Photo shoots, in essence, are designed to have many options, unlimited time and no budgetary restrictions.  In other words, they are not reality.  Very rarely do they even depict a ceremony set up, which is the whole point of the day – the getting married part.  They are not designed to actually feed and entertain one hundred and twenty guests.  Your wedding photographer doesn’t have unlimited time in perfect light with you and a box full of props and accessories.  So, your wedding photos are not going to look like what you see in magazines and on blogs.

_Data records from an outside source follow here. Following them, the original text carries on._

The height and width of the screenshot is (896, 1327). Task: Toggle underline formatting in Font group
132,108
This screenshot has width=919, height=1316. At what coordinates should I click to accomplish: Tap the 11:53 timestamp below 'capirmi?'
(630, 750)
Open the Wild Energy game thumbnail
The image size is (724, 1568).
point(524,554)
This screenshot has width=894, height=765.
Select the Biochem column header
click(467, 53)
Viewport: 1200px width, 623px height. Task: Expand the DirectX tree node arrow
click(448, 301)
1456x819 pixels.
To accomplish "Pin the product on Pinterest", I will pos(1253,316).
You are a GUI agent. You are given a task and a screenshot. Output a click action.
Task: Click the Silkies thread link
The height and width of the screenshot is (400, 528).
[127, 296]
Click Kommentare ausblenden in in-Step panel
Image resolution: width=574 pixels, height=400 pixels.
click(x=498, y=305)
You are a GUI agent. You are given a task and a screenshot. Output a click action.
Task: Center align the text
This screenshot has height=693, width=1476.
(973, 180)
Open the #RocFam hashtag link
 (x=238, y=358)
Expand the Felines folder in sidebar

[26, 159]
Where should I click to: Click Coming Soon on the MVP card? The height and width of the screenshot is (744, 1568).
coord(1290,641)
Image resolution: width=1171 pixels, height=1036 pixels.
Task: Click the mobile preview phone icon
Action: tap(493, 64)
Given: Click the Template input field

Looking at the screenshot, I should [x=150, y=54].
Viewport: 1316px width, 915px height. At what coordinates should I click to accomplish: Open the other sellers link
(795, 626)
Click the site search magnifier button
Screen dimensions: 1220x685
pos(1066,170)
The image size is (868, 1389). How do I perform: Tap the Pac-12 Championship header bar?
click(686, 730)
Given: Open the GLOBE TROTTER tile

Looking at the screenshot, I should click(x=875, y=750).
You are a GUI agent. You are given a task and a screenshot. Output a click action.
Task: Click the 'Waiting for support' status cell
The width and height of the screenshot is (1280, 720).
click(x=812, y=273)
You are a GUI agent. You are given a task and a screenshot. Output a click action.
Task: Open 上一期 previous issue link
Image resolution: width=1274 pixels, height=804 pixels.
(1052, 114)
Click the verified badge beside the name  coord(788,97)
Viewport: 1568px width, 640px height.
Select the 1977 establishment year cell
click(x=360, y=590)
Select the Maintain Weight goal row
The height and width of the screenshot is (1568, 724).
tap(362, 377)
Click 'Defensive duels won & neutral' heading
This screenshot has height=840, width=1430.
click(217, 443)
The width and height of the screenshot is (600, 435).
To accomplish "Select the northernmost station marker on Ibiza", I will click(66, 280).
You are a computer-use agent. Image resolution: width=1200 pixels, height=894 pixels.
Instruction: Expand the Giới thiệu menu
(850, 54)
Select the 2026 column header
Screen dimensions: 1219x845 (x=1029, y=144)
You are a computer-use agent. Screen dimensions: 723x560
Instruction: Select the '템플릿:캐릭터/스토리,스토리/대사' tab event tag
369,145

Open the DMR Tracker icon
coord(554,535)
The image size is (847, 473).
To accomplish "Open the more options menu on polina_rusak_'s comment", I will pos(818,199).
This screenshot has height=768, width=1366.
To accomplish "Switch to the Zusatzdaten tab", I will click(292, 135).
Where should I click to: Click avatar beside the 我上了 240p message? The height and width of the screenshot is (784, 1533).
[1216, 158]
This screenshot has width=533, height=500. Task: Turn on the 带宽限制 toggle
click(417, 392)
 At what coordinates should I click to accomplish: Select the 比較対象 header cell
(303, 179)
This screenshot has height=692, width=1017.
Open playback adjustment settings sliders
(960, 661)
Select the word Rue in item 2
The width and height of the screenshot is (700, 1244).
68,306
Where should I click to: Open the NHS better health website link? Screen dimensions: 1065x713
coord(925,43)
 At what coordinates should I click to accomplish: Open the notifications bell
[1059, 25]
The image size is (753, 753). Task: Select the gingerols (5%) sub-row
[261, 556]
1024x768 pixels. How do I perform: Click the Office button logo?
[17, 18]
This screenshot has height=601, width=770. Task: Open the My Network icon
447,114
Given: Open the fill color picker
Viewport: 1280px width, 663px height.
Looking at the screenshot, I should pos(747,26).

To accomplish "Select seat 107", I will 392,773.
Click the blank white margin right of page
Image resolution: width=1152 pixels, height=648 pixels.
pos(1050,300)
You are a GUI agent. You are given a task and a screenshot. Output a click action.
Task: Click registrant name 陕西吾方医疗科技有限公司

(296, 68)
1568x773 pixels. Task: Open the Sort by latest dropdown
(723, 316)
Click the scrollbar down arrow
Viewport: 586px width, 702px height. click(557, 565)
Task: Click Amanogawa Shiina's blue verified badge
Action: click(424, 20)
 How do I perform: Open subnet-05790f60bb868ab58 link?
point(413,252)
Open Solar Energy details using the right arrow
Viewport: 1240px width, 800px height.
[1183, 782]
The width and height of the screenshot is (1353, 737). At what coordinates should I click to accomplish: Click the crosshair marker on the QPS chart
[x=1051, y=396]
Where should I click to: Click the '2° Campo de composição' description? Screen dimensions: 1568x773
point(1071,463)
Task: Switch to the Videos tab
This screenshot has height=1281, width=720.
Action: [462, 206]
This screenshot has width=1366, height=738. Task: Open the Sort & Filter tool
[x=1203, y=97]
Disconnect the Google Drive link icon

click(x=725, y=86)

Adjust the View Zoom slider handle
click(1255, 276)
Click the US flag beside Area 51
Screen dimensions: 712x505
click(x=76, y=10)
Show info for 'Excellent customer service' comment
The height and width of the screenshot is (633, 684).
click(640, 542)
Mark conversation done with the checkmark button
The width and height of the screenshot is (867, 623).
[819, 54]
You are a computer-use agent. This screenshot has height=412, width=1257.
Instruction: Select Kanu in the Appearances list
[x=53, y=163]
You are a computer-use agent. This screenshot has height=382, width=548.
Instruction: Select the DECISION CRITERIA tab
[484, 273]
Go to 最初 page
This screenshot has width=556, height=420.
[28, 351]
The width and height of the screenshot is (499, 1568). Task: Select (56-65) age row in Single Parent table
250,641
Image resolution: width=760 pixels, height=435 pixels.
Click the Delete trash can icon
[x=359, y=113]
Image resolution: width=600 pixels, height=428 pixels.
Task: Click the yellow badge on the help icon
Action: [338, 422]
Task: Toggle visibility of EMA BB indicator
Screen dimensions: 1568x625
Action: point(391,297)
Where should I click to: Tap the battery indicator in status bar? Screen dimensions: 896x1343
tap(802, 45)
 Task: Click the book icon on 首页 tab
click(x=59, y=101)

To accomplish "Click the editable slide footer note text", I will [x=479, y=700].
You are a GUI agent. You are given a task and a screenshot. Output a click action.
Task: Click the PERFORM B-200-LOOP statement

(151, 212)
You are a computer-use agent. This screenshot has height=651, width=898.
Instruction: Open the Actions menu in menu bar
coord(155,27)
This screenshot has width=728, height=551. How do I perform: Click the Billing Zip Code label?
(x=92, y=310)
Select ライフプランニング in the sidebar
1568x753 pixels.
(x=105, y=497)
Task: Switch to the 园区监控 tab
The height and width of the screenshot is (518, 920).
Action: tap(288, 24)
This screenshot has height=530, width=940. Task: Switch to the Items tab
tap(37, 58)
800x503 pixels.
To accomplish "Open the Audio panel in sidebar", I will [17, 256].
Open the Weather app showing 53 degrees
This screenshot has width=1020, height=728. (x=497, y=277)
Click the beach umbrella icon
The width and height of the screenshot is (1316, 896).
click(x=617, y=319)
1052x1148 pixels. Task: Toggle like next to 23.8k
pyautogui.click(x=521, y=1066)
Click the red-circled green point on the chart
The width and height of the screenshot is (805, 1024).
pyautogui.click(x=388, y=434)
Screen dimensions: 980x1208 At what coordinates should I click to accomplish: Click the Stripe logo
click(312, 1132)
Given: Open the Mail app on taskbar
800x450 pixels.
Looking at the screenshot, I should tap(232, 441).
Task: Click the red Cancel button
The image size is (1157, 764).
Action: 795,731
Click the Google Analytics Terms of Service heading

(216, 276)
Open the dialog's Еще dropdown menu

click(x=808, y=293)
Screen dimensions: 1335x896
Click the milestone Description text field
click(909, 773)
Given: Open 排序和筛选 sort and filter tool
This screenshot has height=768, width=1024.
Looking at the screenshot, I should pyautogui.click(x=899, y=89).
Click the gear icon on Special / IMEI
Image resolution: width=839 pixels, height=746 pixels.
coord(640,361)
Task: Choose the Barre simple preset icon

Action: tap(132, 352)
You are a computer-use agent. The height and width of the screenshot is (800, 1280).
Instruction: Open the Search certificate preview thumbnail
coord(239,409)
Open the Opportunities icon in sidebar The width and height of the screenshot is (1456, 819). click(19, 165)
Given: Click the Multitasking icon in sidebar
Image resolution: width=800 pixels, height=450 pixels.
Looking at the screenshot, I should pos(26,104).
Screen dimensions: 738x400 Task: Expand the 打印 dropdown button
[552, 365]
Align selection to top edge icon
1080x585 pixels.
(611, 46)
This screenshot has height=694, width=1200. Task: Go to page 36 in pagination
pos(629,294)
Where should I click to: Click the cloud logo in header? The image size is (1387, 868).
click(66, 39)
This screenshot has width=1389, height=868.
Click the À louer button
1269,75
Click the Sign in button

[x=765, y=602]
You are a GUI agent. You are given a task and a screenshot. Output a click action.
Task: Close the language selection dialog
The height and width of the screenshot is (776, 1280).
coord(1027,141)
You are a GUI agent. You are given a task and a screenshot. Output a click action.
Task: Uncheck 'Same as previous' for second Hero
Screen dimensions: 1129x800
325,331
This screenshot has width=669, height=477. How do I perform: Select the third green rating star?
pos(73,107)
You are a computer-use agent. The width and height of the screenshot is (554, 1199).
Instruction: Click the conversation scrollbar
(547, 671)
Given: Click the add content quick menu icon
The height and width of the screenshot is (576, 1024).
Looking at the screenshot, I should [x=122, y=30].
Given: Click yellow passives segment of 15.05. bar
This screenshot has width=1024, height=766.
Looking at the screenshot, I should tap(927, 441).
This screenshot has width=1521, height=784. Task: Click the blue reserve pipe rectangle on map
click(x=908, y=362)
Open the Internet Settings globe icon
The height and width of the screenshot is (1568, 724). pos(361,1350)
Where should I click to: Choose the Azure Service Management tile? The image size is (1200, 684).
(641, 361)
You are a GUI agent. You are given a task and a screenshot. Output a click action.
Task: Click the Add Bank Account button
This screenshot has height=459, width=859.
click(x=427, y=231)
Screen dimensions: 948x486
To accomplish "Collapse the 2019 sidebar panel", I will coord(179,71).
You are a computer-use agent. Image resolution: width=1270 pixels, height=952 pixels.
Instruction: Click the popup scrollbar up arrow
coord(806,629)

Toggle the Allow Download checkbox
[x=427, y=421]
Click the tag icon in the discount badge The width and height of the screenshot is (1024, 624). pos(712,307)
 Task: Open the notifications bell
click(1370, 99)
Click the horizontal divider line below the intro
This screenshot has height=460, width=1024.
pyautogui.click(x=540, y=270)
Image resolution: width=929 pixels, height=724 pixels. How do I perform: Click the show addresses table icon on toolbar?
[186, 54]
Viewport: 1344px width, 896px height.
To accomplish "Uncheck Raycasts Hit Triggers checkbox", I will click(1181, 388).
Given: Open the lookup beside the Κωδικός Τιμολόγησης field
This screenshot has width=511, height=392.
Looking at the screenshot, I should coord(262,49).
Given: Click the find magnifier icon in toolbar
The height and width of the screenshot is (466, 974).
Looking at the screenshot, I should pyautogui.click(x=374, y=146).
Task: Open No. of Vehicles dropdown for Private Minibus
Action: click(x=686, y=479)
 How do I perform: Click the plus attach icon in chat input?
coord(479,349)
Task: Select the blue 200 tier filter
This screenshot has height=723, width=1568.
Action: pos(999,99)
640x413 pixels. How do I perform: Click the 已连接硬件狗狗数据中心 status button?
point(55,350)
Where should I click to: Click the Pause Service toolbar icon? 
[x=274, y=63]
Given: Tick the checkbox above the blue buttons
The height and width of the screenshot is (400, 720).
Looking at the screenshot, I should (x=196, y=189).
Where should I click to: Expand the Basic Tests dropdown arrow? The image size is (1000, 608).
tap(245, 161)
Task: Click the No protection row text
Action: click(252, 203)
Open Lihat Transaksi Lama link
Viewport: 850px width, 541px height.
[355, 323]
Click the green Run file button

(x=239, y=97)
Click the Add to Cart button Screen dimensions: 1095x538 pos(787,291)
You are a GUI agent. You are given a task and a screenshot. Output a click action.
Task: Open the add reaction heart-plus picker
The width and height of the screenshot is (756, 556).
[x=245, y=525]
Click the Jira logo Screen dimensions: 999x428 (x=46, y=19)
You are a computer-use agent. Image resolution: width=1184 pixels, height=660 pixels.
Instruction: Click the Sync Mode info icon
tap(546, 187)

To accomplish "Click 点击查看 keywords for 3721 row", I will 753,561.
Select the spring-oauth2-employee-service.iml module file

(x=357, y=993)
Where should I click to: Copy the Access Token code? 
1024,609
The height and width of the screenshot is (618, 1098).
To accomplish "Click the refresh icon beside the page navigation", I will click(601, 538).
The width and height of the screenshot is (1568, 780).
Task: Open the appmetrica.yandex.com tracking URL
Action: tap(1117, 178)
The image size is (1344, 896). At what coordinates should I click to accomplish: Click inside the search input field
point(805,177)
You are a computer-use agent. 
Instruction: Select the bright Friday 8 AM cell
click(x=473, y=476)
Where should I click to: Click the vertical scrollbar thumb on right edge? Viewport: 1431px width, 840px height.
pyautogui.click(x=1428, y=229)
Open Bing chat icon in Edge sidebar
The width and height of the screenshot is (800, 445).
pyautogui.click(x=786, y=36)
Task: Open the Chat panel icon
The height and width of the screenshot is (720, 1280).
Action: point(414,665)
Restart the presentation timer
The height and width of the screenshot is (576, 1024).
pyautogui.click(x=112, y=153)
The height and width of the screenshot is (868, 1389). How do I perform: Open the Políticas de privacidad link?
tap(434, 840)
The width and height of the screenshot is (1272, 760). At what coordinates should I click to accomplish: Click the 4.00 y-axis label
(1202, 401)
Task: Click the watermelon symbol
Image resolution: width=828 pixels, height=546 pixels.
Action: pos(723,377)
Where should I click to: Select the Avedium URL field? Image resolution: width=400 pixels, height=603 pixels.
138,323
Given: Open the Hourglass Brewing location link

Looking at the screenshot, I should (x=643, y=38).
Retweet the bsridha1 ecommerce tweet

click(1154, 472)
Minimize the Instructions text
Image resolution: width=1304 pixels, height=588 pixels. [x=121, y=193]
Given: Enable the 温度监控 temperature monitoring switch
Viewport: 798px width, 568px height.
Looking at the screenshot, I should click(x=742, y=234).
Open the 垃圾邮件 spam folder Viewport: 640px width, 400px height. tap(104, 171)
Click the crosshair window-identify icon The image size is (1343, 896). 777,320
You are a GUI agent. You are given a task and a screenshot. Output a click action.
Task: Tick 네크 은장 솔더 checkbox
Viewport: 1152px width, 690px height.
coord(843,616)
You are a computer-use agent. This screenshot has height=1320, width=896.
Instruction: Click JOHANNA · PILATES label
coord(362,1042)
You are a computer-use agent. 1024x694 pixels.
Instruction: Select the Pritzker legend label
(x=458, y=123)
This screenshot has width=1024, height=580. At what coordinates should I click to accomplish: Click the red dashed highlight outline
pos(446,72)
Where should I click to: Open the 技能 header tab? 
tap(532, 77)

If you decide to see each other before the ceremony, your photographer will be limited in time and location with this portrait session.  During the ceremony your photographer will likely be restricted to the back of the room and may not even be allowed to use flash.  By the time he/she gets to the reception room, some guests will have already put down their coats and purses, thus “ruining” the wide room shots.  When your people of honor give toasts, there will probably be something less than perfect in the background, such as an exit sign.  Tent poles are unattractive. Thermostats and outlets are eyesores.  You will not see these things in styled shoots.  These are the realities of real weddings.

{Kurstin Roe Photography}

But, do you know what real wedding photos trump the styled shoots on?  Emotion.  You cannot fake the look on a groom’s face when he sees his bride for the first time, or the pleasure a mom exudes when her little girl is getting married.  Styled shoots will never capture the perfect combination of elation, excitement and terror that is the Hora, or the pure joy of a bride dancing with her father to their special song.  As much as I like to “ooh” and “ahh” over pretty pictures, what brings a smile to my face is the photo of a couple singing their face off to Journey.  These are the moments you will remember and cherish.  These are the photos that will get framed and hung on the wall or inserted into holiday cards.  Not the photo of your table centerpiece or your escort card display.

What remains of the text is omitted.